My lessons did not involve what you’d call a “sterile cockpit,” meaning strictly business, no needless chattering. Sandy wanted to make sure I could fly safely while a passenger was jabbering on about the planning board or the price of firewood or was chasing a housefly around the instrument panel.
He’d often ruminate about towns and airports where I might go for a solo cross-country training flight. I spent ridiculous time examining the map, and the state of Maine—which I thought I knew well—took on a new slant as Machias and Greenville became my idea of exotic destinations.
Belfast was home base, a quiet strip where I usually had the sky to myself. Rockland was where I’d go to buy fuel, and where I risked having my friends see me mess up, but where I knew I always had friends watching. Bangor was the proving ground—me, Air Traffic Control, and a whole bunch of Air National Guard KC-135 heavy tankers. Anywhere else was an expedition.
“You could go to Dexter,” Sandy offered once. “Although, come to think of it, Dexter is a bit hard to find. Sometimes you can’t see the airport until you’re there.” Dexter seemed very far away, indeed.
One morning last fall I started up the little rented airplane and took off from lonely Belfast. This would be the first time I’d gone anywhere I hadn’t been before, solo, without an instructor back in Belfast pacing the floor, drinking coffee, and waiting for me to get back. I had a new pilot’s license in my pocket and didn’t need specific permission; I could go anywhere the weather, my maps, and my somewhat chickenhearted version of common sense would allow. Today’s mission: find Dexter.

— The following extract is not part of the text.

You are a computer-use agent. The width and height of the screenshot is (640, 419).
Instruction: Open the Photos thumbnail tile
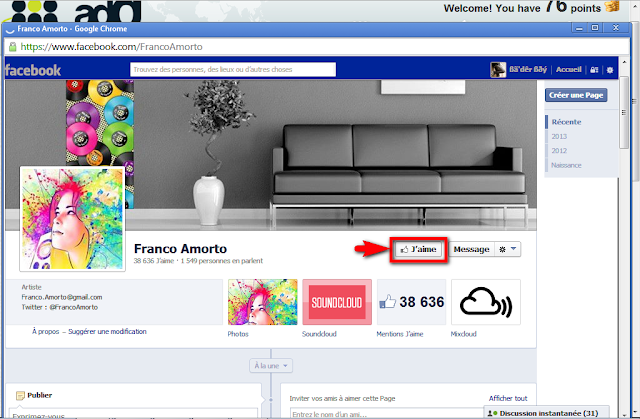pos(262,301)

Sure enough, I was nearly past it before I saw the runway. I announced my presence to any who might be out there, “Dexter traffic, Cessna five-two-three-niner bravo…”
I came about and got lined up to enter the traffic pattern (there was no other traffic), landed with a reasonable lack of public disturbance (not necessarily a given), and taxied over to what I hoped was the public parking. I was only planning to have a slurp of water, check the fuel, wiggle my toes a little, and then head right back to Belfast before the wind picked up.

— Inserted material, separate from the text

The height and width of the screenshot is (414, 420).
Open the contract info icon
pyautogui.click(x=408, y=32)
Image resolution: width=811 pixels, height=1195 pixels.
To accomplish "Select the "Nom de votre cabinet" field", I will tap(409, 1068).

A small white car drove straight toward me on the apron, and an elderly man rolled down the window. I immediately assumed I was about to be told to “Move that thing out of the way!”

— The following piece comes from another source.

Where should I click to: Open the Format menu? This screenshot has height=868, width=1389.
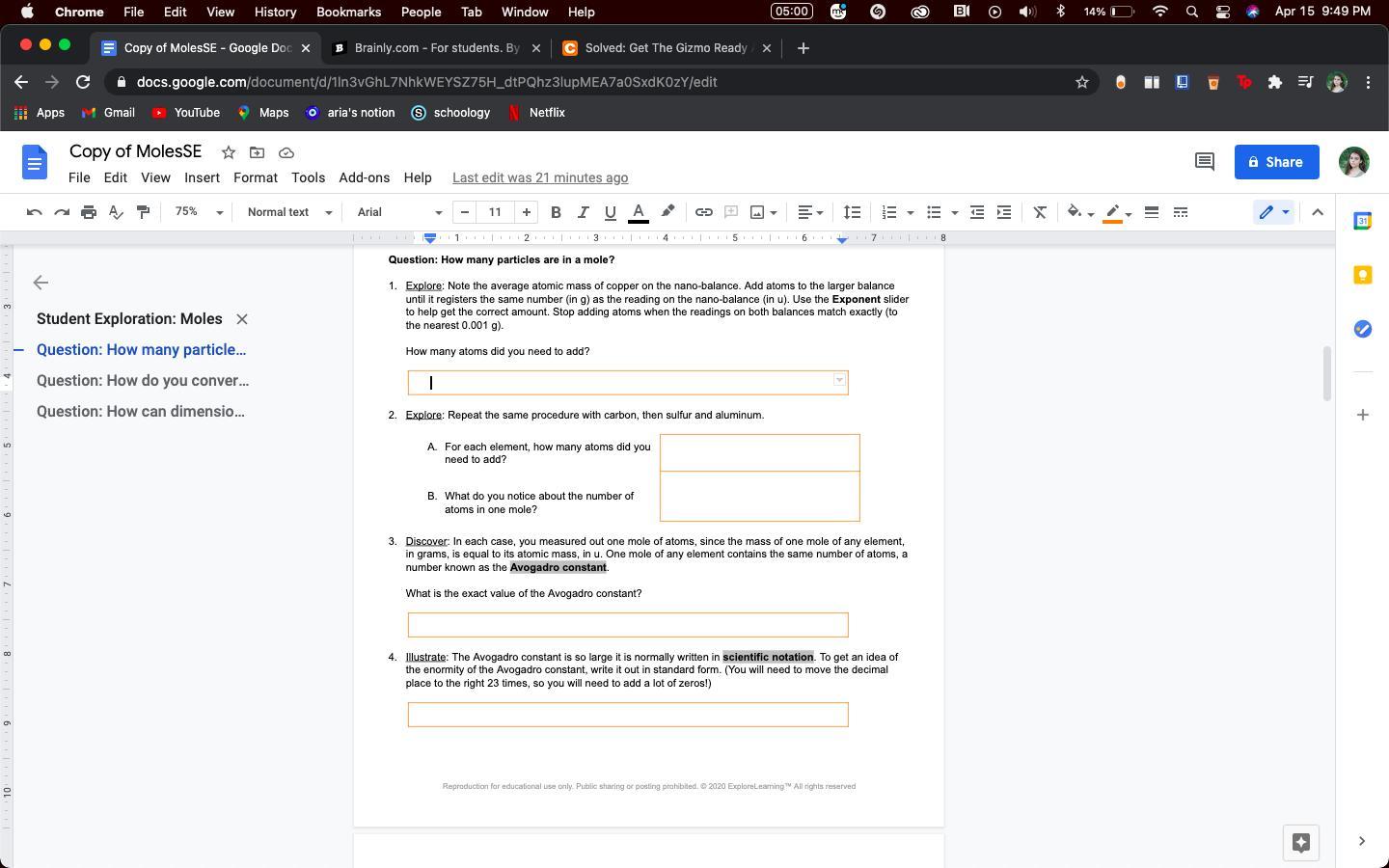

“Everything alright?” he inquired, no noticeable aggravation in his voice.
“Yup. Fine, thanks.”
“Where’d you come from?”
“Belfast.”
“Do you want to sign the book?”
He put his car in park, climbed out, scrambled into a little building, and came out with the Dexter Municipal Airport visitor’s log. I wrote in my name and the airplane information.
“You live in Belfast?”
“The plane lives in Belfast. I live on Matinicus Island.”
He looked at the signature and then back at me. “I’m pleased to meet you!”
Yeah?
He grinned. “Have you got a minute? The guys would like to say hello.”
The guys? What guys would that be? The place looked to be only slightly less deserted than Belfast.
The old man led me to a hangar where a few men were puttering on a project. He introduced me, everybody stopped work, and I got a round of sincere handshakes and smiles. They knew more about me than they had any reason to. I have no idea why. Maybe they read the papers. We talked about Matinicus, and flying, and who knew whom, because the aviation community in Maine is a small world, and a fairly chummy one, too. I answered questions for quite a little while. In any case I was heartily welcomed to—and made welcome in—Dexter, Maine.
Finally back in the plane, and ready to return to the coast, I took off feeling I had friends watching.
Eva Murray lives and writes on Matinicus Island.